Una consigna debería morder la conciencia de todos los
delegados del “partido del pueblo” cuando vayan a reunirse a Manchester esta
semana: “Vota no, el riesgo es excesivo”. Esa fue una de las ofertas finales
del Partido Laborista al pueblo de Escocia en el momento álgido del referéndum
por la independencia. Ningún llamamiento a la recuperación de las nobles tradiciones
compartidas de escoceses, galeses e ingleses cuando desafiaron a los poderosos
para construir una sociedad mejor; ninguna promesa convincente de forjar una
nueva Gran Bretaña donde impere la justicia, la igualdad y la honestidad y que
el “nuevo laborismo” fue incapaz de impulsar. En su lugar, la cáscara vacía que
es el Partido Laborista escocés se alió con un Partido Conservador que en
Escocia no es más que un grupo marginal y aplaudió a las grandes empresas que
amenazaban con retirarse de Escocia y dejar la economía en el alero.

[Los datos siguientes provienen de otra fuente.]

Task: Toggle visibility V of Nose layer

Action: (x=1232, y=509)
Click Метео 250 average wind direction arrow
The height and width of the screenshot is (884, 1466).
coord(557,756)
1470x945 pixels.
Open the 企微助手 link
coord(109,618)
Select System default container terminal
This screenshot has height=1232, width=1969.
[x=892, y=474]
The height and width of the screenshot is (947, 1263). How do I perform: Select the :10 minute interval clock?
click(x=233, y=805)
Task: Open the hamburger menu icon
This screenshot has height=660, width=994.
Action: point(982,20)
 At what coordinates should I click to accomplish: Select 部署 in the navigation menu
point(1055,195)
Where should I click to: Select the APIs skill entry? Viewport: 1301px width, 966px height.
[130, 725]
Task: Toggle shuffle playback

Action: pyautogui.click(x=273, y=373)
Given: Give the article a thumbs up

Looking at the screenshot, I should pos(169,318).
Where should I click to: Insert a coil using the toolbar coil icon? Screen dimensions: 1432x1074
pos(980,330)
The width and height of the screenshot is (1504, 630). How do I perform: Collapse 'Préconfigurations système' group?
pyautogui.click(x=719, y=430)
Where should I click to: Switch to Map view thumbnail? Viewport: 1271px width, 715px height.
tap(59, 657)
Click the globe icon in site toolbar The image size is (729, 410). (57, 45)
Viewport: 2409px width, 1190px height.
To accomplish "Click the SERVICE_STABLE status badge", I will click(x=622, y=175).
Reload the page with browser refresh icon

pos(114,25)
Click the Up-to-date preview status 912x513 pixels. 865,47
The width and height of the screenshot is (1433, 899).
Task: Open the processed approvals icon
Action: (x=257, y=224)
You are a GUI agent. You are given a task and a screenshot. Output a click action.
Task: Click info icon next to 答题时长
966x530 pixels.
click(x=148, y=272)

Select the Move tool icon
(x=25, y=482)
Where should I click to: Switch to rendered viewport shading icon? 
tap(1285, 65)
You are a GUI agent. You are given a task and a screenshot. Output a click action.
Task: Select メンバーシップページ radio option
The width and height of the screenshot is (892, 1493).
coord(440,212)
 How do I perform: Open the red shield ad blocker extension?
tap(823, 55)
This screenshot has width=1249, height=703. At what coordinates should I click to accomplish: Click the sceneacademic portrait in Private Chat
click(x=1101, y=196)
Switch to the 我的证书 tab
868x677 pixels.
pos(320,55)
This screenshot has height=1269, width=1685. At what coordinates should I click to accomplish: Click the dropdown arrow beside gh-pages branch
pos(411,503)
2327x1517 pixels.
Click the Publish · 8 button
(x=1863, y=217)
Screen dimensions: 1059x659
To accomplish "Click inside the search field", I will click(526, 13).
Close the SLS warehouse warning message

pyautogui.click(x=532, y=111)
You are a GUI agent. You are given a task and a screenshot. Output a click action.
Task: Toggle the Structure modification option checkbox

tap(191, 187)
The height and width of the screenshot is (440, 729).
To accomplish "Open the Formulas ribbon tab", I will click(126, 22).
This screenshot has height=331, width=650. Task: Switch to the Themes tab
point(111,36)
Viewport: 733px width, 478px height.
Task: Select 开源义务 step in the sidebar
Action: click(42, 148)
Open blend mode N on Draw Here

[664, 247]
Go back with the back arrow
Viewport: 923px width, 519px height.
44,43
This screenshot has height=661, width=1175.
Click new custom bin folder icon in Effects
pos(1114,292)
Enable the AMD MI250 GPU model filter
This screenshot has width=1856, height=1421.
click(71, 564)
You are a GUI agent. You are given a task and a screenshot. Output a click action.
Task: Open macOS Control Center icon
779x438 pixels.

“El riesgo es excesivo.” Es una expresión conocida, emitida tradicionalmente por las élites que se oponen a todo intento de llevar a cabo las reformas más modestas. “No toquéis nuestras boyantes cuentas bancarias” no es después de todo una consigna convincente en una democracia, así que en su lugar hacen ver que están preocupados por el bienestar de la población. En el pasado, el Partido Laborista se enfrentó a ese alarmismo y asumió riesgos al crear un servicio nacional de salud, un Estado de bienestar y reconocer derechos y dignidad a la gente trabajadora. Cada vez, los de arriba clamaron que la casa se hundiría, pero el edificio permaneció intacto.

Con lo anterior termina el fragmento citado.